(Data for analysis begins)

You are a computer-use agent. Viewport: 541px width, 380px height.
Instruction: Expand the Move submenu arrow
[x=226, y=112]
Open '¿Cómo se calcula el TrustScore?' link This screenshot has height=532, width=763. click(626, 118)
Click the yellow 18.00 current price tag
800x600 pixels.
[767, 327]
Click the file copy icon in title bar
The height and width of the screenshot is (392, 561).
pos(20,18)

(Data for analysis ends)
(Data for analysis begins)

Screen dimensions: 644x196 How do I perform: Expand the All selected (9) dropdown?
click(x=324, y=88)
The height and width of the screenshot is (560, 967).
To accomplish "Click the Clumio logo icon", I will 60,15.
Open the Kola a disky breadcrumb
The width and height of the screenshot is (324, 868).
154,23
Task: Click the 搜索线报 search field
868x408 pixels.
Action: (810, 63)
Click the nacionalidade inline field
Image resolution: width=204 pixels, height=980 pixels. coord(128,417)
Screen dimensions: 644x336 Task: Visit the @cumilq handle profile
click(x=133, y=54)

(Data for analysis ends)

▶ **Task objective**
Find all lines holding the word "Open" in the records above and copy them.

▶ **Answer to this problem**
Open '¿Cómo se calcula el TrustScore?' link This screenshot has height=532, width=763. click(626, 118)
Open the Kola a disky breadcrumb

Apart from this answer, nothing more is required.